$\newcommand{\W}[1]{ \; #1 \; } \newcommand{\R}[1]{ {\rm #1} } \newcommand{\B}[1]{ {\bf #1} } \newcommand{\D}[2]{ \frac{\partial #1}{\partial #2} } \newcommand{\DD}[3]{ \frac{\partial^2 #1}{\partial #2 \partial #3} } \newcommand{\Dpow}[2]{ \frac{\partial^{#1}}{\partial {#2}^{#1}} } \newcommand{\dpow}[2]{ \frac{ {\rm d}^{#1}}{{\rm d}\, {#2}^{#1}} }$
Speed Testing the Jacobian of Ode Solution

Prototype
extern bool link_ode(      size_t                 size      ,      size_t                 repeat    ,      CppAD::vector<double> &x         ,      CppAD::vector<double> &jacobian ); 
Purpose
Each package must define a version of this routine as specified below. This is used by the speed_main program to run the corresponding speed and correctness tests.

Method
The same template routine ode_evaluate is used by th different AD packages.

f
The function $f : \B{R}^n \rightarrow \B{R}^n$ that is defined and computed by evaluating ode_evaluate with a call of the form       ode_evaluate(x, p, fp)  with p equal to zero.

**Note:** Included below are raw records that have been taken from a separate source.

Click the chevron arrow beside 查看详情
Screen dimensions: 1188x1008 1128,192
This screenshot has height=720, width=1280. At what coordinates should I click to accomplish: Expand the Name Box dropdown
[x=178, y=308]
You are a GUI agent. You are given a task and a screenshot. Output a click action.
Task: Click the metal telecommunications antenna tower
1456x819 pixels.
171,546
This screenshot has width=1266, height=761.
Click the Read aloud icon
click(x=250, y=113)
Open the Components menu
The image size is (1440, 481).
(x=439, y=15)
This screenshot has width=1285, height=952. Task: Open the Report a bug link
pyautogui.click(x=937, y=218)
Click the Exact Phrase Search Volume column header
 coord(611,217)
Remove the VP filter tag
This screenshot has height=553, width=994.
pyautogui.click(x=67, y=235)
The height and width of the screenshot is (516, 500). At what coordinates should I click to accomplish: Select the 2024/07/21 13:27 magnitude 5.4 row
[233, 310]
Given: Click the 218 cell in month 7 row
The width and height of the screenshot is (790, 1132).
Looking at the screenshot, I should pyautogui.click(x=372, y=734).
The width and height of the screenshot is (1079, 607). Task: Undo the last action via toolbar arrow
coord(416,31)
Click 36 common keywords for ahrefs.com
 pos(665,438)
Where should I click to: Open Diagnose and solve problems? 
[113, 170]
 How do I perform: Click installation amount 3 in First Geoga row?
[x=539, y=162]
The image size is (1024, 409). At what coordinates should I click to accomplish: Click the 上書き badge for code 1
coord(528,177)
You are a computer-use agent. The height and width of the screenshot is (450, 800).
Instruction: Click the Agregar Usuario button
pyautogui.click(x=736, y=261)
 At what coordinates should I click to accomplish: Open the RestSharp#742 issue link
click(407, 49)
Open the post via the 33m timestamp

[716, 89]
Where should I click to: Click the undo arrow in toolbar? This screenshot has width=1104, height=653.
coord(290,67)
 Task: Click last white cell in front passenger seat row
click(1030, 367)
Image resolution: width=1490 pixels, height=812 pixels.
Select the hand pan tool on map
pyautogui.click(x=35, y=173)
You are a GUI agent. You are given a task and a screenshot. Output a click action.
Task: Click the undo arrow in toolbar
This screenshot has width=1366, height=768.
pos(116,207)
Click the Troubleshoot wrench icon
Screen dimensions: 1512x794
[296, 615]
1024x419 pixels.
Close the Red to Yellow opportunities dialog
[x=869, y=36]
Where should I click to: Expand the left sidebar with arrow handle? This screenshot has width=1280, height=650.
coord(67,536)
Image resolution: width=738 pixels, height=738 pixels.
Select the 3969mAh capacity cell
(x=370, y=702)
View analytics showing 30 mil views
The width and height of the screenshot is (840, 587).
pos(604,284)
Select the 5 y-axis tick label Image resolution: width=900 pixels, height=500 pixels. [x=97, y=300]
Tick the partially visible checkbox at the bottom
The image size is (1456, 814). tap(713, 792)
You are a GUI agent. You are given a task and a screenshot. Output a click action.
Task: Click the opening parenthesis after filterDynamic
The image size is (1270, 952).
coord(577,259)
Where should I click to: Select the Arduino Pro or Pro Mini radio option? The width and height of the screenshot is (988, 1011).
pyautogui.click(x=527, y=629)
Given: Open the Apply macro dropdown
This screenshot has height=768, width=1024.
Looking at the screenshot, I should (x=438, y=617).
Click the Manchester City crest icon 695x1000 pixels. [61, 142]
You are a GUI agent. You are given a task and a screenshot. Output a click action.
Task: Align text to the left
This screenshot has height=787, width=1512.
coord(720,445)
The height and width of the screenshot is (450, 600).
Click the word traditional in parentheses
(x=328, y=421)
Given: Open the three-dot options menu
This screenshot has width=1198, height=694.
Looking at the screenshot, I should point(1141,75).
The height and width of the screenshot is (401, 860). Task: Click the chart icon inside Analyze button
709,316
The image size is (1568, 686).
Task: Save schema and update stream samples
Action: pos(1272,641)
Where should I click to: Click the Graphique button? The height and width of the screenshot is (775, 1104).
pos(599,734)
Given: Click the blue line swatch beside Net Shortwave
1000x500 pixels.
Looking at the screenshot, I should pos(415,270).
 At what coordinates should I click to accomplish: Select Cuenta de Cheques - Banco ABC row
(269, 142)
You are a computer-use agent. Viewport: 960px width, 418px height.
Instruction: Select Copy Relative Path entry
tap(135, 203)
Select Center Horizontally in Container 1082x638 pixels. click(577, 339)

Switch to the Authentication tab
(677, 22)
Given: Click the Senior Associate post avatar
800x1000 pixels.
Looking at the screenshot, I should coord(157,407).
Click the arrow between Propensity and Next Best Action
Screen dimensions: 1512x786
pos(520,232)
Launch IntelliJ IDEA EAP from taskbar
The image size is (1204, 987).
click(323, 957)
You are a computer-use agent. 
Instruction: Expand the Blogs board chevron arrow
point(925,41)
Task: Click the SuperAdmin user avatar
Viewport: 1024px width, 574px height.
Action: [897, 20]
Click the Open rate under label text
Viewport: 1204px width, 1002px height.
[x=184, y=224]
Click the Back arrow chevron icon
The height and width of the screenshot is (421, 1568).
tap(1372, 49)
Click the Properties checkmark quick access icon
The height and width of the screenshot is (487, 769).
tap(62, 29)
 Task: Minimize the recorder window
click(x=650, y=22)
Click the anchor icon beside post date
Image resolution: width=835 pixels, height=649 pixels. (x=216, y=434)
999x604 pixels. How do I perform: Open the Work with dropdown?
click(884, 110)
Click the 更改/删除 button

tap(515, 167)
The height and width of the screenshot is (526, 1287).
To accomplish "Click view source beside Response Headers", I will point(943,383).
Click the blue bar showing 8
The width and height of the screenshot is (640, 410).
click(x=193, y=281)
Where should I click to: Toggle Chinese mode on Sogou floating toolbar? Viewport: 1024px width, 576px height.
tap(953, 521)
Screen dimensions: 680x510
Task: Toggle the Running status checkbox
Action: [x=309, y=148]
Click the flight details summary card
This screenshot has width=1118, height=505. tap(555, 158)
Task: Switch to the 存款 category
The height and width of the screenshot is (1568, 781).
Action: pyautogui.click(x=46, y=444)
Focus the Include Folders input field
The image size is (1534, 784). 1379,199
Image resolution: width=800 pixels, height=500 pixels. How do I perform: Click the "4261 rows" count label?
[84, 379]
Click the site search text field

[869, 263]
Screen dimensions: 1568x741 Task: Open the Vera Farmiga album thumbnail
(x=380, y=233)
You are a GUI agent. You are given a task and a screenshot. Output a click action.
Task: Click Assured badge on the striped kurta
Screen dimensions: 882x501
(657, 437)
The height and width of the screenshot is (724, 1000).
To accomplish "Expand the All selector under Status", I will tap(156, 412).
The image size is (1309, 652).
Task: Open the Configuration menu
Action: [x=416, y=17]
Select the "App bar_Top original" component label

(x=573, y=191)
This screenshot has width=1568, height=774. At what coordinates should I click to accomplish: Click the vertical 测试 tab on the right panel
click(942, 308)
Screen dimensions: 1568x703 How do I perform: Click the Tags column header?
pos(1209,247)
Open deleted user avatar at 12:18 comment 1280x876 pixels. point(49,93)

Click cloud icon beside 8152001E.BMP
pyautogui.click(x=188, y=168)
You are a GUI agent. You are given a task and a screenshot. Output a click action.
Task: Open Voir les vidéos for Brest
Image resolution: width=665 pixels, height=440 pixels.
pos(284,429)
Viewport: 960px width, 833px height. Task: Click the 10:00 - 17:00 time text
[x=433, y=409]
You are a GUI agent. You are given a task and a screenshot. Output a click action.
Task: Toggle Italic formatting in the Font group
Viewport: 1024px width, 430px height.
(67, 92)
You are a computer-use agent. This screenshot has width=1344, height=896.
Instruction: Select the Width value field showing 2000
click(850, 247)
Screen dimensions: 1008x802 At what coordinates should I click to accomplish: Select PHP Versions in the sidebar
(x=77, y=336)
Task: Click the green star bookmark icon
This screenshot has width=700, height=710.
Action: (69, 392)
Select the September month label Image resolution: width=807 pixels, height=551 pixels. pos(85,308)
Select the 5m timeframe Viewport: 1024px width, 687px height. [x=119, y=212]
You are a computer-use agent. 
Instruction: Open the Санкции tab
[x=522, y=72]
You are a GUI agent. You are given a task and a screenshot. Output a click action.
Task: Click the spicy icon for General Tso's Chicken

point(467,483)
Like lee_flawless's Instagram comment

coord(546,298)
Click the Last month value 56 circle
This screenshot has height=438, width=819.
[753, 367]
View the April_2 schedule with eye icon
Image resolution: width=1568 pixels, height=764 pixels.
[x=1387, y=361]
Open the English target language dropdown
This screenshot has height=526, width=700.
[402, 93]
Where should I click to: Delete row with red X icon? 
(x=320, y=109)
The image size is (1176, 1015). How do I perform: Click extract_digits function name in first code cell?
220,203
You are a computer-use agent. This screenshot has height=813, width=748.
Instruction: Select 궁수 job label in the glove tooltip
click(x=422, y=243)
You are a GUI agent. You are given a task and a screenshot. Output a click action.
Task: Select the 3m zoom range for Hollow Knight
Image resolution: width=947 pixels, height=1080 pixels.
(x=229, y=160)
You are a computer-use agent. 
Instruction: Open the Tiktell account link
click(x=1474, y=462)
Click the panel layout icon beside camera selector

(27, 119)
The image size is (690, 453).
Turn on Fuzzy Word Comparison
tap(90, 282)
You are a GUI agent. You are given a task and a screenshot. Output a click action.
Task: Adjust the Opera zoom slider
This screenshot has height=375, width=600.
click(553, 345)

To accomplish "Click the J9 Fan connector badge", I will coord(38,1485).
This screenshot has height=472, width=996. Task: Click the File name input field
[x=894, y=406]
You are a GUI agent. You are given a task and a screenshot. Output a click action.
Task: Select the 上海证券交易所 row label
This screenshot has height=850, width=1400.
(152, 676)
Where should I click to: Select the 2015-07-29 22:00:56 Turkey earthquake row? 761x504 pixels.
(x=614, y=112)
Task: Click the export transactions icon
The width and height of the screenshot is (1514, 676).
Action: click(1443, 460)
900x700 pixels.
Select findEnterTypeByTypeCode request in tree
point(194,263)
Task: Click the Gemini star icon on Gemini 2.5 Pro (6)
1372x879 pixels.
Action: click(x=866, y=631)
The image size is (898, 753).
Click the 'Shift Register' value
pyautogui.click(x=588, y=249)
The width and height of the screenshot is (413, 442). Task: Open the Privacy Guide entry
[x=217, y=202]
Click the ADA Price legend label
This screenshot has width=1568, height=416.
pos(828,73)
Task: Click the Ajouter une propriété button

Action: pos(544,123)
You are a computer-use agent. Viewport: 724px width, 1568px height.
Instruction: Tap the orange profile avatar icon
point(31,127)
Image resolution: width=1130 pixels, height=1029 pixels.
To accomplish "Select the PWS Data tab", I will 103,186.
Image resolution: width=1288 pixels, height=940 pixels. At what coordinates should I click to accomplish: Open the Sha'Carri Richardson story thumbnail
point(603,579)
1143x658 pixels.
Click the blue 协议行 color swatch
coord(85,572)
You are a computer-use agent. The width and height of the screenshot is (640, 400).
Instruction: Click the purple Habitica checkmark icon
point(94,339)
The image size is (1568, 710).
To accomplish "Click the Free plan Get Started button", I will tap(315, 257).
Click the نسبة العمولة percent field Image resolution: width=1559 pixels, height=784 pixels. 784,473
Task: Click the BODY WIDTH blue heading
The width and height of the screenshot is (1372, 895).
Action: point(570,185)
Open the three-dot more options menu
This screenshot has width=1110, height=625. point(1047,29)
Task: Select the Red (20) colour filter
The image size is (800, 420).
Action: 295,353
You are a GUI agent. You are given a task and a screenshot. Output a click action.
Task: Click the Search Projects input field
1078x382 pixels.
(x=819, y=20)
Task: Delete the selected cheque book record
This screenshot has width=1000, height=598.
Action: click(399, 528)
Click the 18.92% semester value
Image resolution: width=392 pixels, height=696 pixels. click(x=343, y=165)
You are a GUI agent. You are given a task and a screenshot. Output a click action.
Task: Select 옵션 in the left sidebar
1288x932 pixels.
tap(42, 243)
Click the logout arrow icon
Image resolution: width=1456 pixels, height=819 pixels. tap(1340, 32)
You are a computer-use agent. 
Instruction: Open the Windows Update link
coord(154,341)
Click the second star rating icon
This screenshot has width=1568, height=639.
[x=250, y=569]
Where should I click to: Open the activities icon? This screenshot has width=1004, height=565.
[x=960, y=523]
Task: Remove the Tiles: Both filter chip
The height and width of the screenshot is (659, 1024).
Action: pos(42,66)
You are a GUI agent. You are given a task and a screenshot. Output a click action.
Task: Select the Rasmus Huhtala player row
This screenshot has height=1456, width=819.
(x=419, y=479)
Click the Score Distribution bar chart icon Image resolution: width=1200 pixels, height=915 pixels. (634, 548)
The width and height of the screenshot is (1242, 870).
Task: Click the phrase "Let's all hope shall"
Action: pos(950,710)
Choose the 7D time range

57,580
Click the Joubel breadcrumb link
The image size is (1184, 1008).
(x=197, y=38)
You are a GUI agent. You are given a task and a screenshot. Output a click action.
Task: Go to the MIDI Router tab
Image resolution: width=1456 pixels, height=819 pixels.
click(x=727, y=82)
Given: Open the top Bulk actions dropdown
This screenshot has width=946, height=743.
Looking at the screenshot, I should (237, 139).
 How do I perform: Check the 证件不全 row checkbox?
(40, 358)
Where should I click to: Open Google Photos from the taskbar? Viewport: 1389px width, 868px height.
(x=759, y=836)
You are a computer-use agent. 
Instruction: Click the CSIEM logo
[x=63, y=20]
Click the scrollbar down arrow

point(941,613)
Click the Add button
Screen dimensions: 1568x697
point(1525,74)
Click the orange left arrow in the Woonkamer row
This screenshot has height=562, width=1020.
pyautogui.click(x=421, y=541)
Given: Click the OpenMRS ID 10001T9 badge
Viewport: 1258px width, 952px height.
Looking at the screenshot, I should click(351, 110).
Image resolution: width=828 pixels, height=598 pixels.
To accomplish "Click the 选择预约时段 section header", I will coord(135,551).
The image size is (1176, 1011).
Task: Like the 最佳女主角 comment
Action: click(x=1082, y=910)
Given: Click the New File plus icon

Calls with the value p equal to one are used to check the derivative values.

Return Value
If this speed test is not yet supported by a particular package , the corresponding return value for link_ode should be false.

size
The argument size is the number of variables in the ordinary differential equations which is also equal to $n$.

repeat
The argument repeat is the number of times the Jacobian is computed.

x
The argument x is a vector with $n$ elements. The input value of the elements of x does not matter. On output, it has been set to the argument value for which the function, or its derivative, is being evaluated. The value of this vector must change with each repetition.

jacobian
The argument jacobian is a vector with $n^2$ elements. The input value of its elements does not matter. The output value of its elements is the Jacobian of the function $f(x)$ that corresponds to output value of x . To be more specific, for $i = 0 , \ldots , n-1$ and $j = 0 , \ldots , n-1$, $$\D{f[i]}{x[j]} (x) = jacobian [ i \cdot n + j ]$$

double
In the case where package is double, only the first $n$ element of jacobian are modified and they are to the function value $f(x)$ corresponding to the output value of x .